The high-level team, your DAM champions, will be decision-makers and strategy-setters and will likely control the project's purse strings. You will want to find individuals from departments like IT, marketing and communications, creative, budgeting and finance, and legal, with authority to speak on behalf of the department. Their willingness to champion the DAM to their departments will help ensure the system's adoption.
These voices will determine the adoption and reputation of the DAM. You will likely need to engage with these stakeholders to explain the value of the DAM to their department and the organization's mission. It’s essential to get complete buy-in and understanding from your champions to engage with the rest of the organization. The more people with clear reasons to advocate for the DAM, the better it will integrate with the organization.
Maybe you have already procured a DAM system and need to assign or refine responsibilities for management and use of the system. This team is critical–their daily work ensures long-term success, so the building of this team needs special attention. Core members will be responsible for project management, day-to-day work, and communication across the team and beyond. Some of these roles can overlap, but it is vital to ensure that individual strengths and energies can focus on where they can best be applied.
Someone with oversight of the whole team can function as a communicator. The role of the communicator will entail a lot of meetings and discussions at various levels, and this person will likely need to be a representative on the high-level team. Communicators serve as a bridge between the expectations and requests of the system, the teams, and the reality of what can be accomplished by the project managers and facilitators.
Individuals with a strong logistics and planning skillset should be tapped for the project management role. The project manager will direct needs and resources and set up long-term goals and short-term plans. This person may have to manage people from different departments, so it’s crucial to establish this role openly and constructively to establish trust and initiate buy-in.
Project managers will largely be directing the work of the facilitators—your day-to-day users—individuals who have excellent attention to detail and the ability to consistently and intelligently create and apply processes for the success of the DAM. Facilitators take on roles such as creators, editors, catalogers, etc. Your facilitators will become your experts from working in the DAM and using it daily. It can be a common mistake to undervalue the work your day-to-day users are doing and attempt to diversify their responsibilities, but this can dilute the strengths they bring to the table. Allow everyone to concentrate solely on their core job without burdening them with additional work and responsibilities.

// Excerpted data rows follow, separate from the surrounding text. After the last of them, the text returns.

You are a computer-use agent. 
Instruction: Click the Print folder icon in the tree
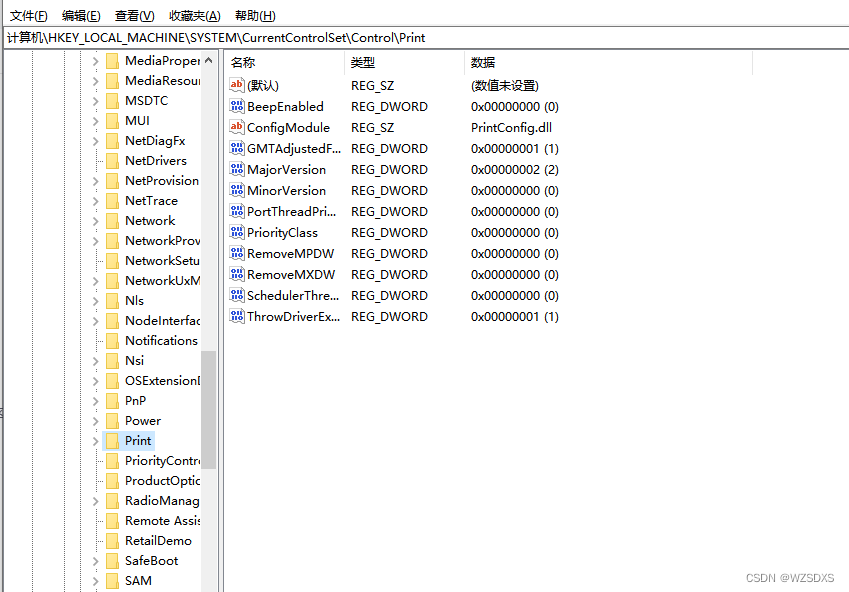tap(112, 440)
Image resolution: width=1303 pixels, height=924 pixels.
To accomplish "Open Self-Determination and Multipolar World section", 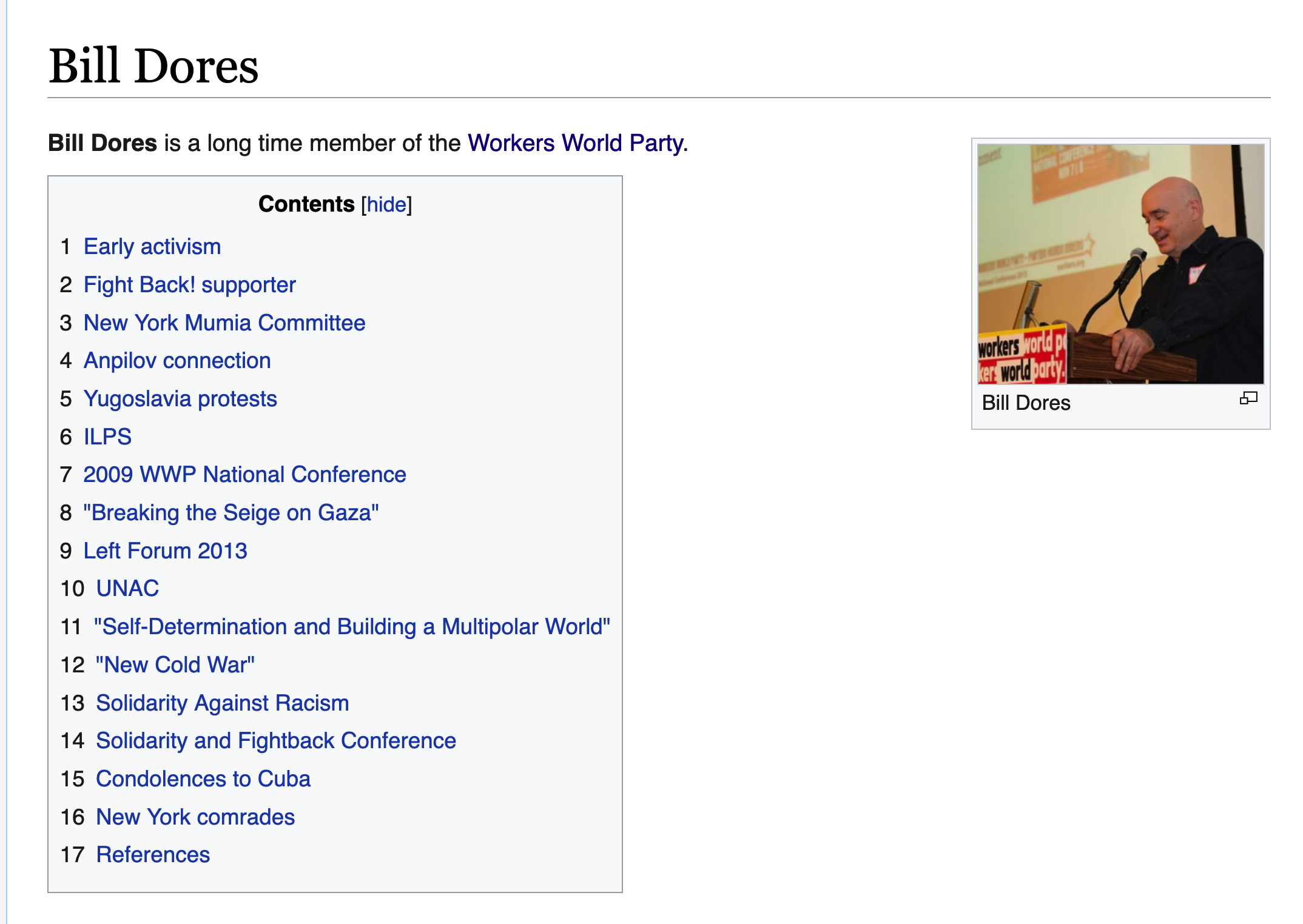I will [x=352, y=627].
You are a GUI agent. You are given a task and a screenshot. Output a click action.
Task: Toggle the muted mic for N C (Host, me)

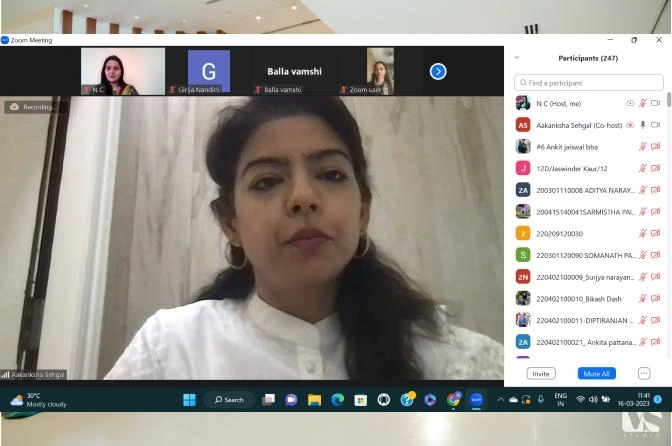643,103
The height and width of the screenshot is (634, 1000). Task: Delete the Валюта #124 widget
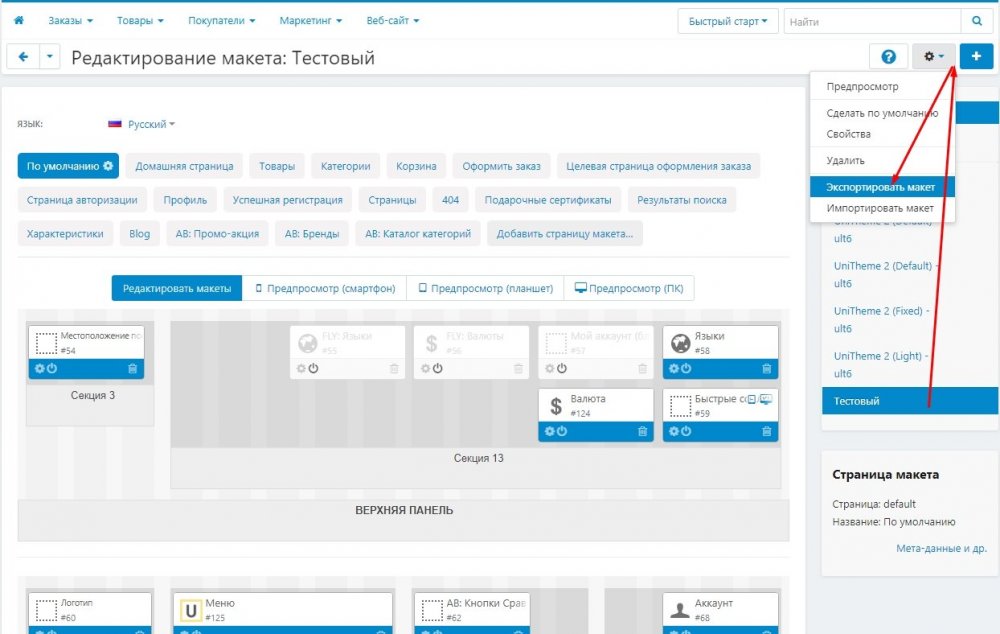(x=643, y=430)
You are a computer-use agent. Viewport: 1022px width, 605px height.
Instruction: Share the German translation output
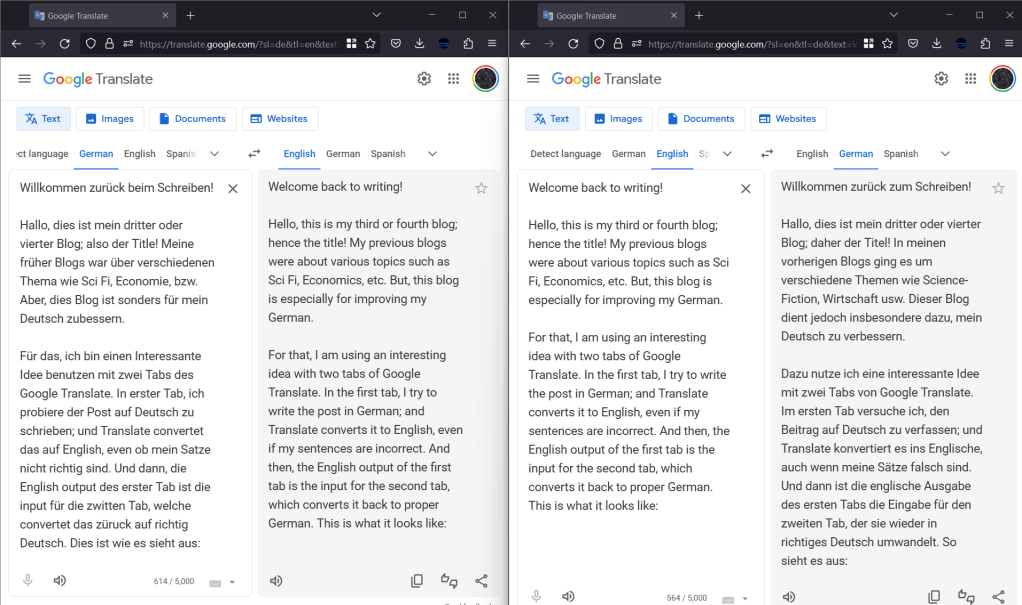click(x=998, y=596)
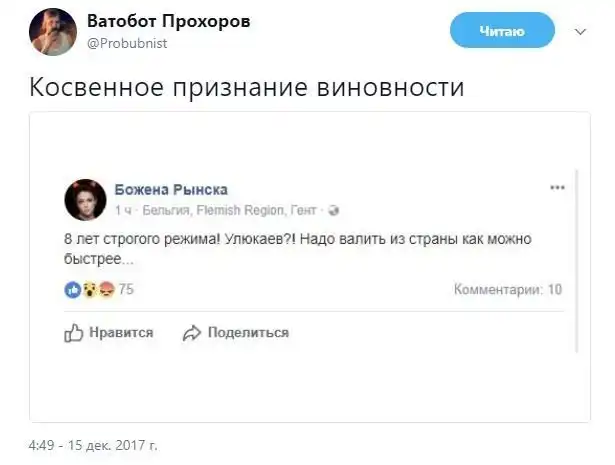Click the 1 ч post timestamp
Image resolution: width=615 pixels, height=465 pixels.
pyautogui.click(x=124, y=211)
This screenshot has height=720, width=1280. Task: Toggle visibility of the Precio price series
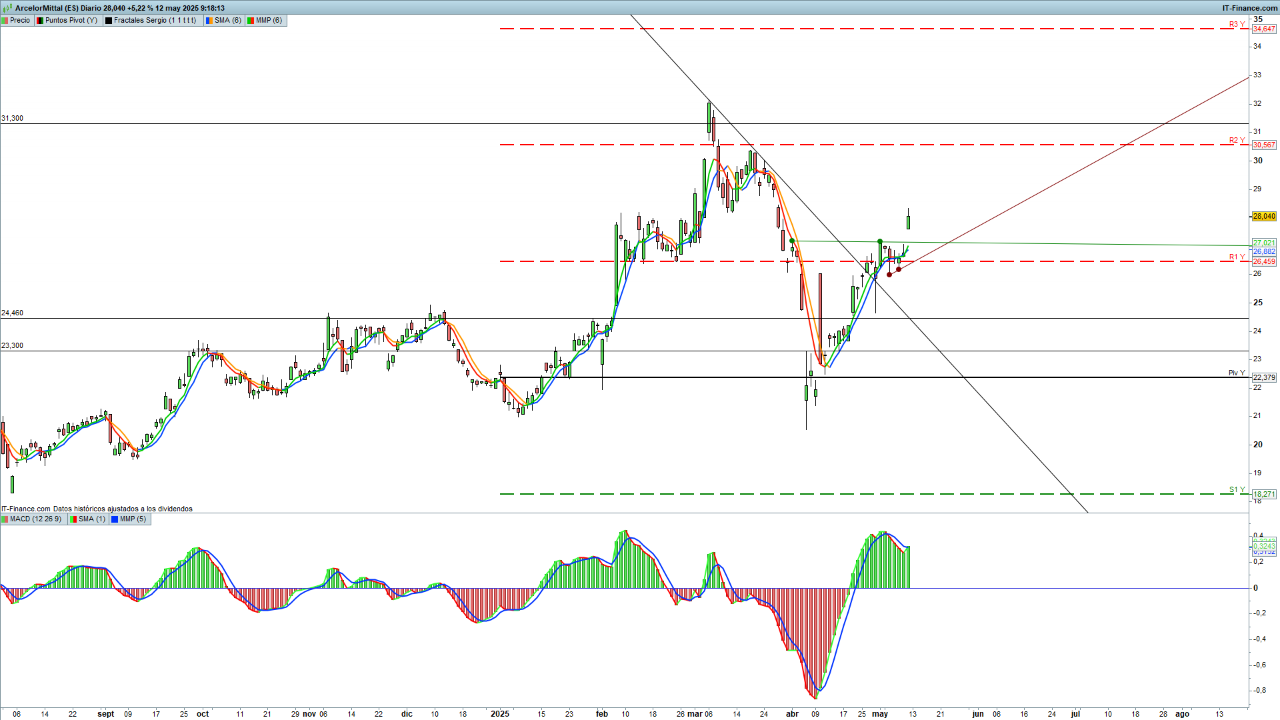point(6,20)
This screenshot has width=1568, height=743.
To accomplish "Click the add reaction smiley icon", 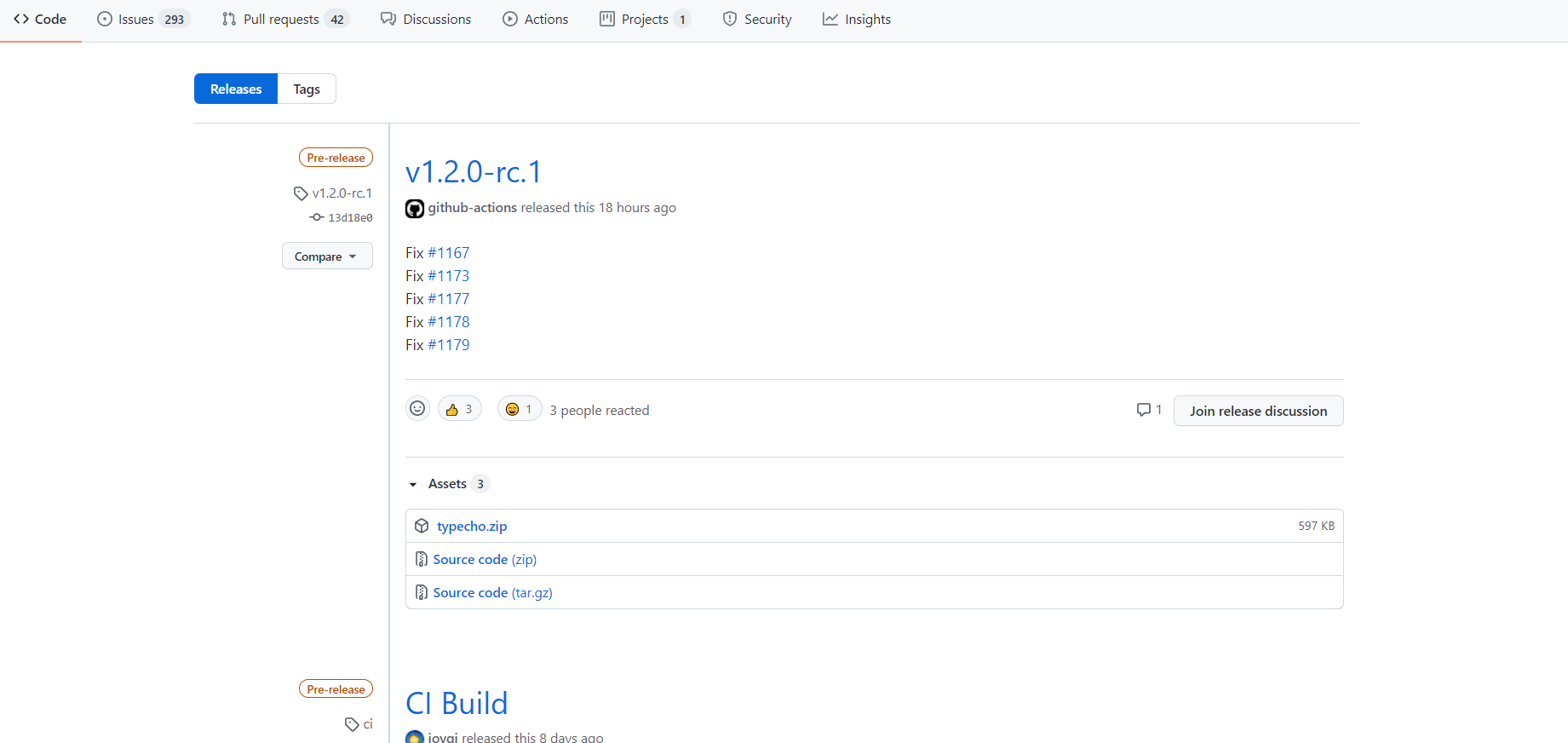I will tap(417, 409).
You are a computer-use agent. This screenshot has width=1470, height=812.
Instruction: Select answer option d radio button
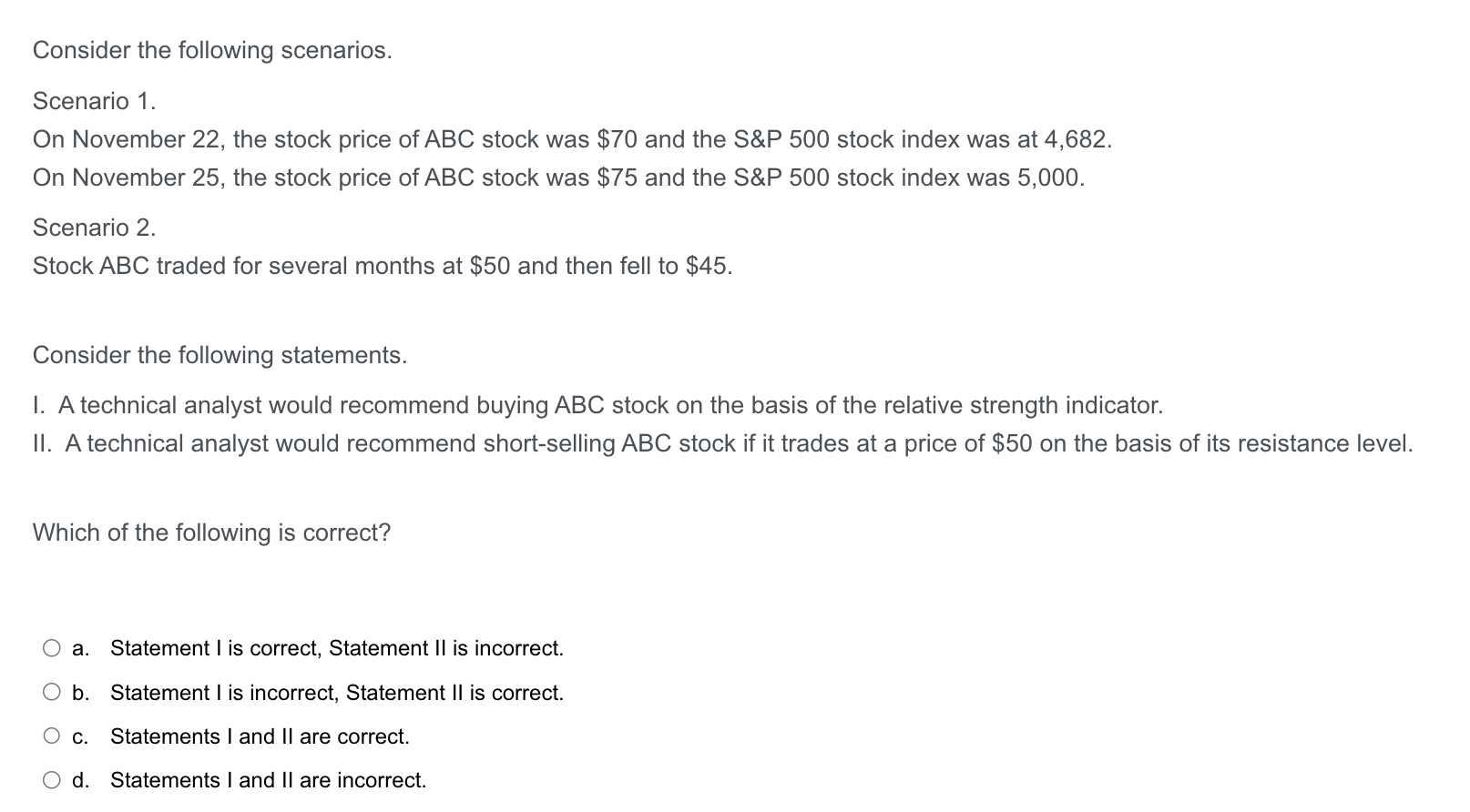pyautogui.click(x=52, y=779)
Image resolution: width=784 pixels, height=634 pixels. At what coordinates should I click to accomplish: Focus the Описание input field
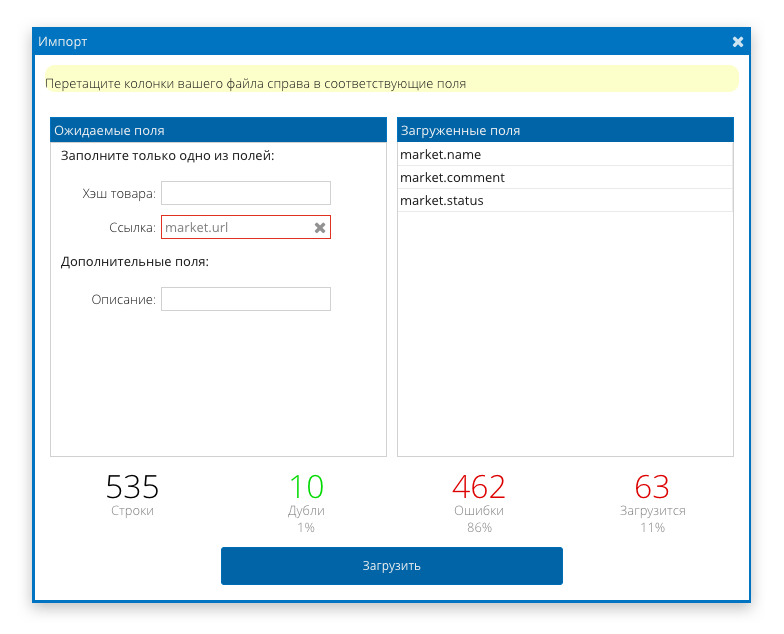pyautogui.click(x=246, y=299)
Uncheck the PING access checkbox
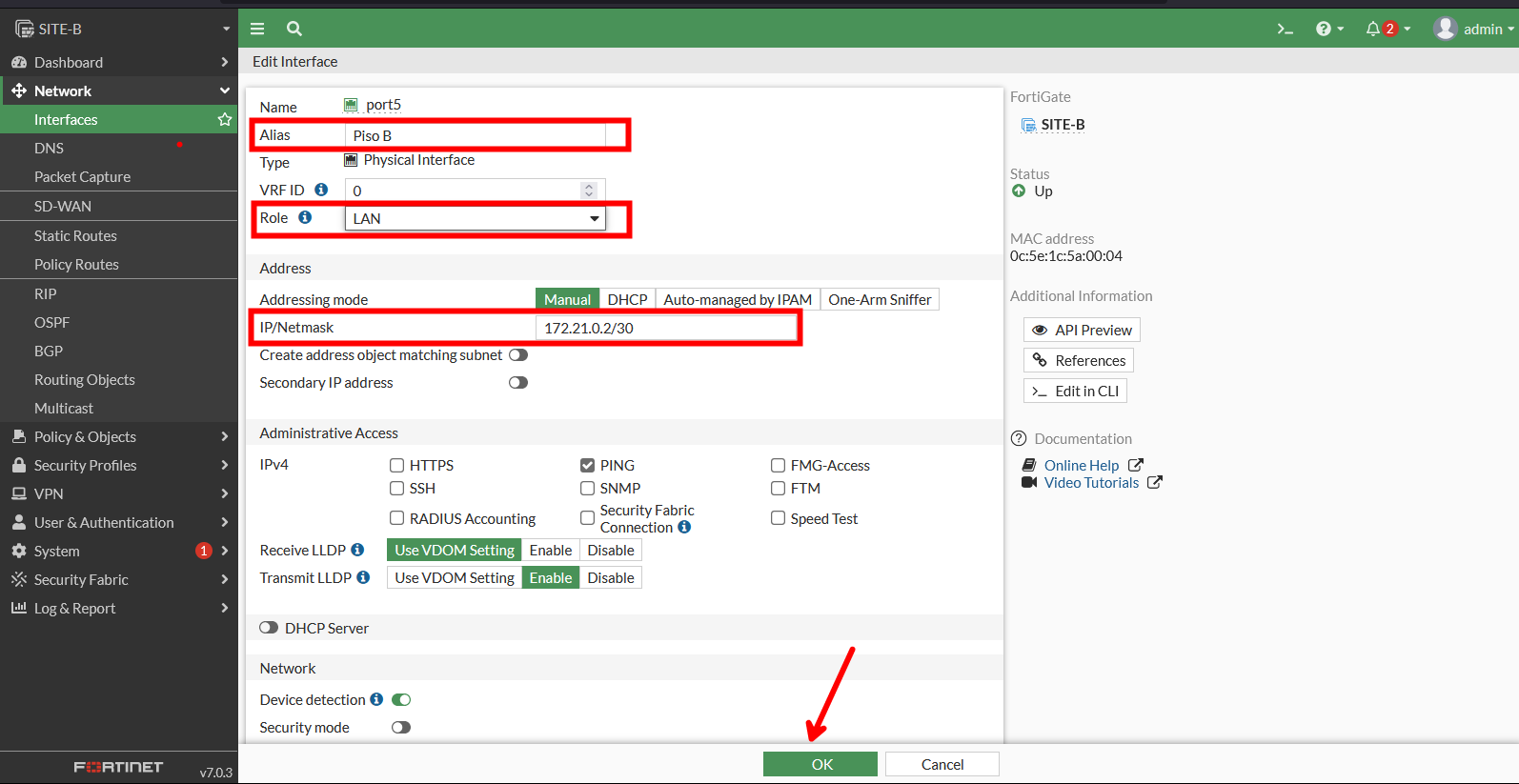 pos(587,465)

A tech person involved in this team helps ensure no communication or functionality breakdowns between what end-users want and what the system or IT team can deliver. Does the DAM meet the internal requirements of your organization's infrastructure? How can the system be integrated into existing systems and processes in a manageable way? Technical support can answer these questions and provide a realistic direction that complies with your infrastructure.
ENCOUNTER RESISTANCE AND EARN BUY-IN
It is common to encounter resistance when you are building your teams. Resistance occurs for various reasons: someone not being mentally ready for the change, having tried a similar new system before that didn’t work out, or concerns that their needs will not be met or even heard as the new system is implemented. The first thing to do is to determine their motivation. What is the concern that is driving their resistance? Asking this question also allows you to compile pain points and issues that may not have come up previously that you can incorporate into your plan. Their input may also help you address issues you had not been aware of previously.
There will be compromises in the new system, but by helping people feel that their issues and needs are taken seriously, you will be able to earn trust in a much stronger manner than if you ignore dissenting voices. At the minimum, acknowledging and validating raised issues, even if it is impossible to address them fully, will alleviate concerns and build better buy-in.
Wherever you are in your MAM or DAM journey, it is crucial to build strong teams at every level to champion, lead, and craft the system. Having a solid core of supporters on your oversight and the day-to-day teams will set you up for success across the entire organization. Your teams will be creating a media library that is easy to use, adopt, and provides efficiency and value enterprise-wide.